Pensemos que era un libro a favor, no en contra. Lo que sucedía era que lentamente se consolidaba el mito de que fueron gente sumisa y obediente por propia voluntad, tan buena que el amo los trataba bien. Los dos siglos de esclavitud; la captura, venta y herrado, la brutal destrucción de su familia, cultura, mundo, nombre y religión, y la amenaza de castigos monstruosos son cosas que algunos olvidan al juzgar. También en los cementerios hay silencios. Pero nuestra hipótesis es que el silencio de los explotados no existía, al menos para el que sabe escuchar los sonidos tenues, delicados, los del sufrimiento humano. La misma antropología no se podía quitar de encima esa visión: el conocido arqueólogo Salvador Canals Frau intentó una perspectiva supuestamente biológica al asumir que hay tres razas humanas y que ninguna de ellas es superior a la otra –es decir, existían las diferencias pero estaban al mismo nivel-, aunque aclarando que “el aporte blanco, felizmente, es el más considerable a todos y él es el portador de la nacionalidad” [11]. Ni siquiera los especialistas en estudiar al hombre podían dejar de lado la cuestión racial. Con los años esto se aplicaría, aunque seguirían publicándose áridos artículos que usaban a la población afro para demostrar qué bien que los trataban sus amos, en especial la Iglesia o los héroes de la patria. Hasta hoy nadie ha estudiado con seriedad la tenencia de esclavos por Rivadavia, Rosas o San Martín, para bien o para mal, es decir correlacionar el discurso abolicionista con la realidad de sus propiedades.
Pero tras estos libros se comenzaba a vislumbrar algo que antes hubiera sido difícil de creer: llegó a haber una literatura afro, poesía, música, coreografía, bailes; Héctor P. Blomberg, hombre dedicado a la ciudad y sus formas de cultura popular, escribió su Cancionero federal: los poetas de la tiranía, en 1934, donde no escondió su odio a Rosas y tras de él a quienes lo apoyaron, pero mostraba la existencia de una significativa producción literaria afro; siguiendo a Ricardo Rojas en la recuperación de la memoria literaria no disfrazó ni un ápice su indignación ante -igual que su mentor- los poetas de la adulación a Rosas. Para nosotros la interesante es ver que entre tanta cosa seguía surgiendo una literatura llamada bozal (porque los esclavos no hablaban bien castellano, por obvias razones), la que aún sigue siendo un campo por explorar mejor. ¿Eran realmente los que escribían esas poesías? En el caso de adulación burda a Rosas sabemos hoy que eran cultos blancos que usaban ese lenguaje para disfrazarse, por no dar su nombre o por la razón que fuera; faltaría otra generación para que alguien encararse el tema con seriedad.

■ Extracto de datos ■

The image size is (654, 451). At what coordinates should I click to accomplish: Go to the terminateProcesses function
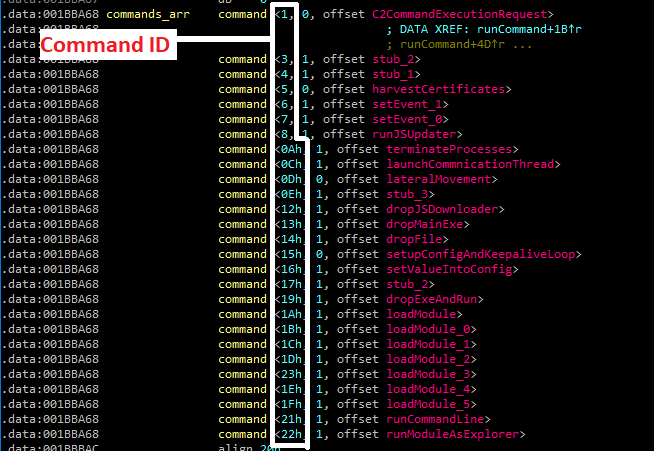pos(449,149)
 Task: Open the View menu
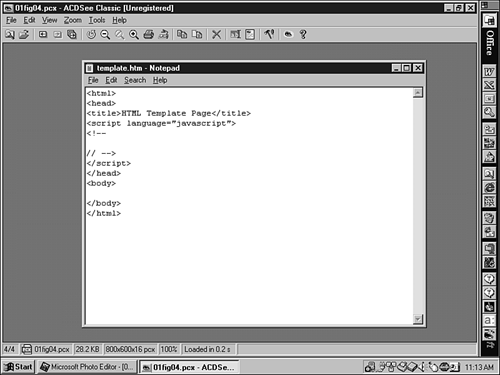pos(49,20)
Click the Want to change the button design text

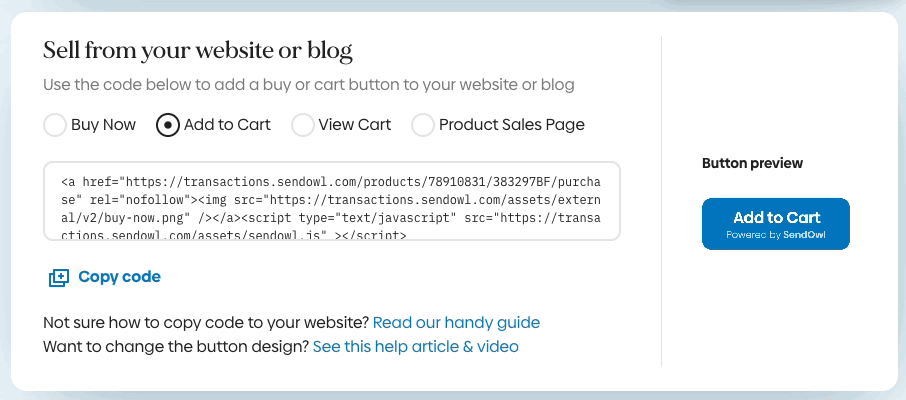click(176, 347)
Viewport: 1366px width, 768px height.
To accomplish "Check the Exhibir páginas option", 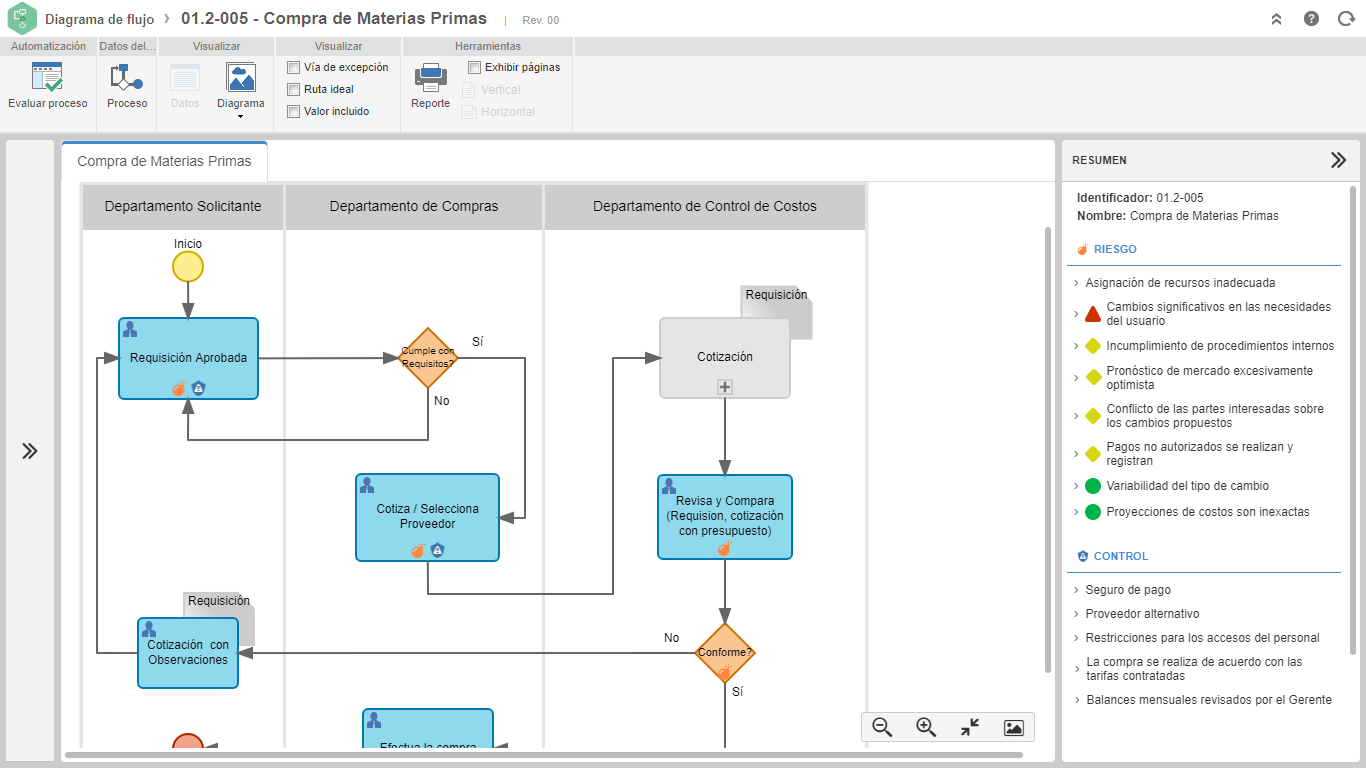I will pyautogui.click(x=474, y=67).
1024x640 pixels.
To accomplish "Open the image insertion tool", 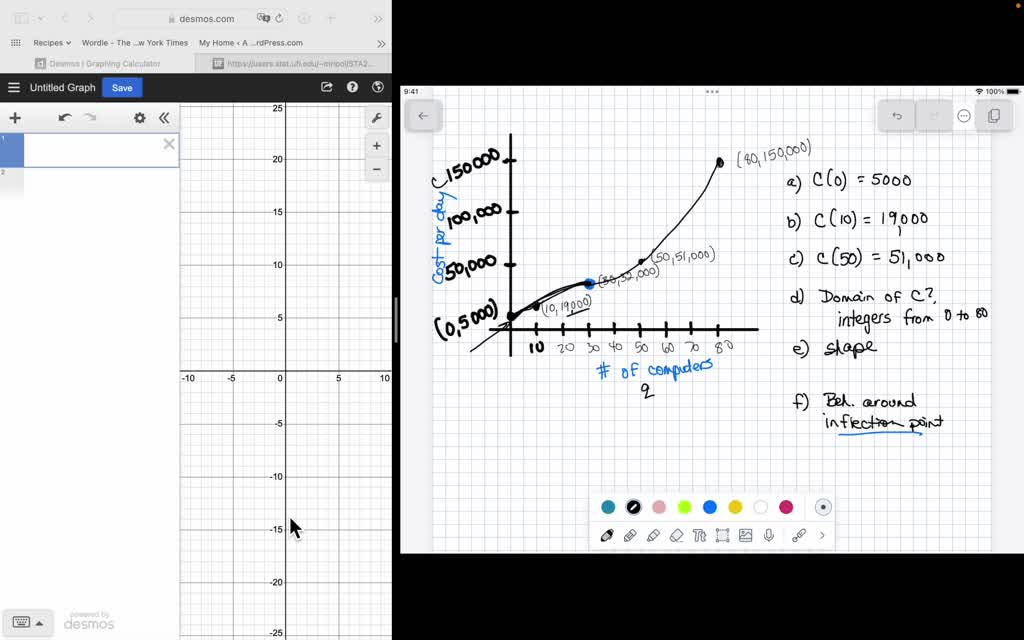I will click(x=746, y=535).
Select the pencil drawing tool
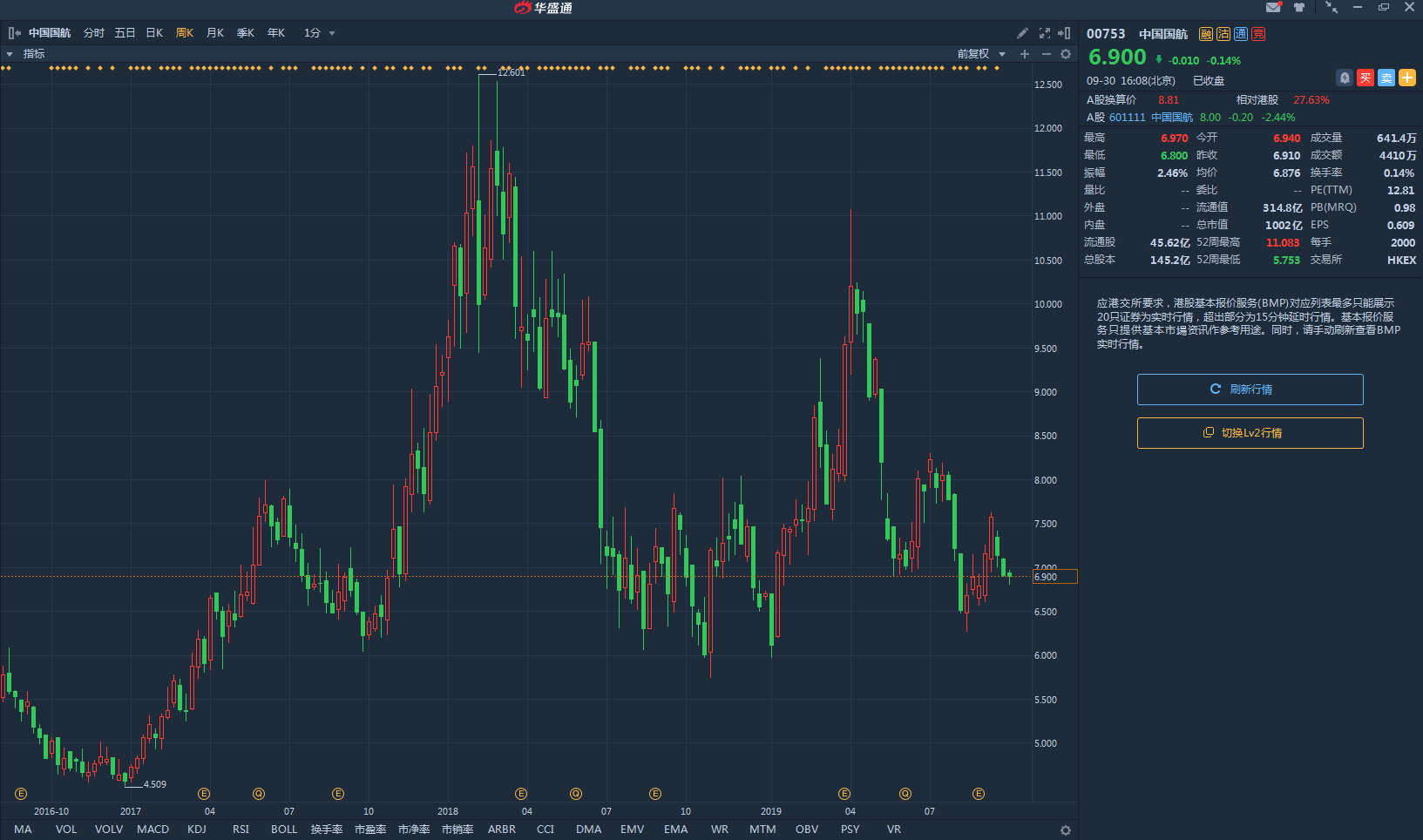 (1022, 33)
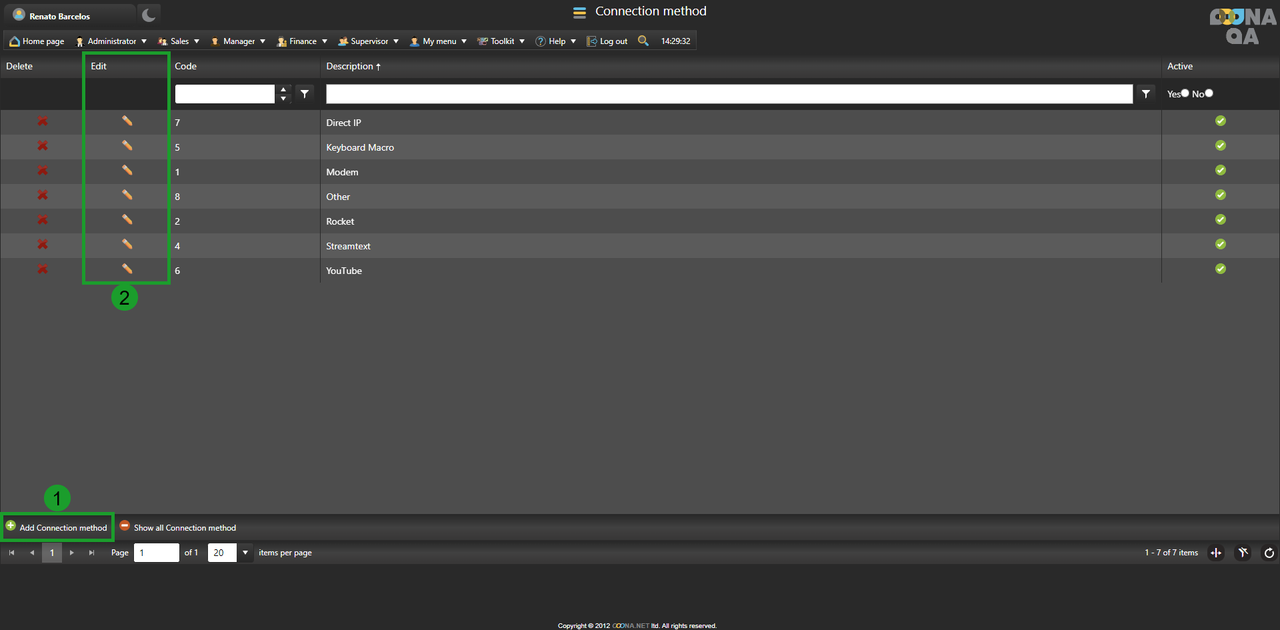
Task: Click the Description column filter icon
Action: [x=1146, y=94]
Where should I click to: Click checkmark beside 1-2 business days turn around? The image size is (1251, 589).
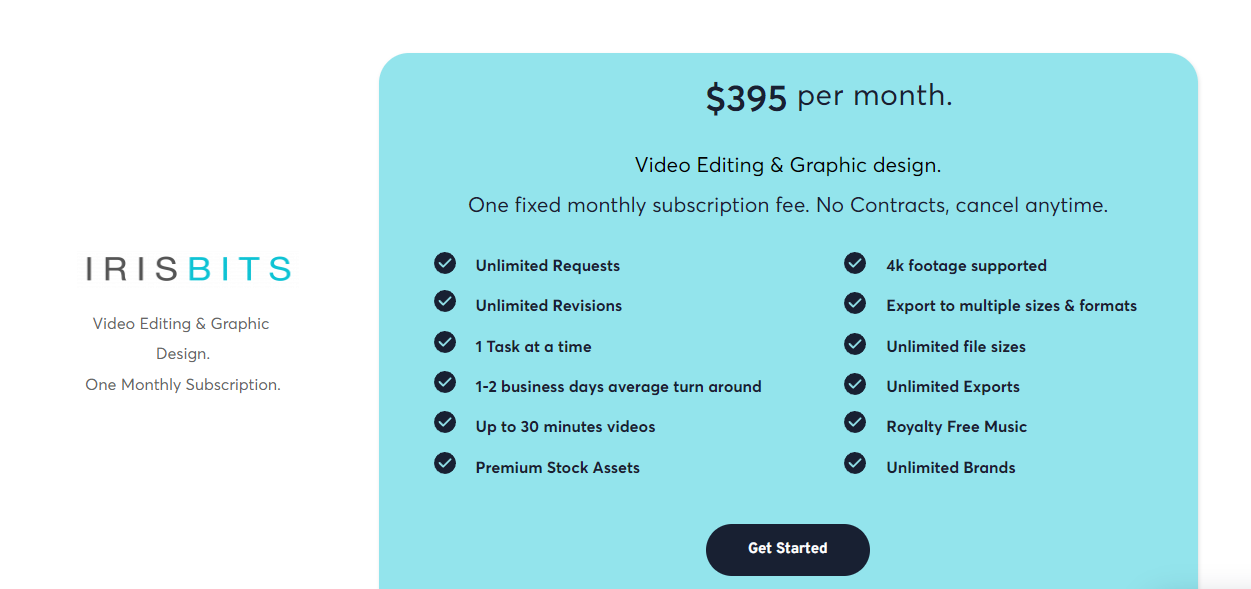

■ Consigna ■
Retoma el fragmento sobre la población afro y su tratamiento en los estudios y la literatura, y continúalo desde el punto en que se interrumpe. Los registros no intervienen en absoluto en esto.

■ Respuesta ■
La década de 1940, quizá por influencia de la Segunda Guerra Mundial y su rebrote racista, el tema de las razas volvió a cobrar interés, no sólo como racismo -tema que ni siquiera entraremos a discutir- sino entre los intelectuales progresistas. Surgían artículo sobre “etnogénesis”, “orígenes cárnicos de la argentinidad” y títulos donde siempre se trataba de dividir, separar, clasificar en la pura tradición del siglo XIX de Lombroso. Por supuesto hubo de todo y vale la pena destacar un texto escrito por Jorge Zamudio Silva en 1945 en que hace observaciones agudas y nuevas para su tiempo: primero el tema de la dilución de la población afro por causas múltiples y no únicas, incluso con la hipótesis de que fue “consciente”; y segundo la continuidad cultural: “un análisis antropológico físico, lingüístico y folclórico, de la culinaria, de los medicamentos populares y de algunas supersticiones, demostrará inmediatamente la presencia potencial del africano en la moderna sociedad argentina” [12]. Y eso era mucho decir en ese momento y para este país. Al año siguiente se publicó un libro que aún resulta de extrema utilidad llamado Morenada, de José Luis Lanuza, que se transformó en una clave para entender el pensamiento sobre este pueblo al que “nuestra historia parece complacerse en olvidarlo y en evitarlo” [13]. Lanuza avanzó con varias hipótesis nuevas, entendiendo que el legado de quienes historiaron del tema sólo se ocupó de rescatarlos o denostarlos como rosistas y describió su idea de la disolución o del blanqueo paulatino como acción consciente de supervivencia, de búsqueda de posibilidades para una vida mejor, no como objetivo de integración. Señaló la presencia de palabras y actividades netamente africanas aún vigentes en el país, sugirió la existencia desde 1654 de negros huidos cimarrones -tema aún no historiado-, y describió el canto y el baile no como una obsesión cultural sino como la “única expresión cultural permitida” por los blancos, de allí que creciera en tal manera a diferencia de otras manifestaciones culturales. Ha sido sin duda uno de los libros más profundos sobre el tema en su tiempo.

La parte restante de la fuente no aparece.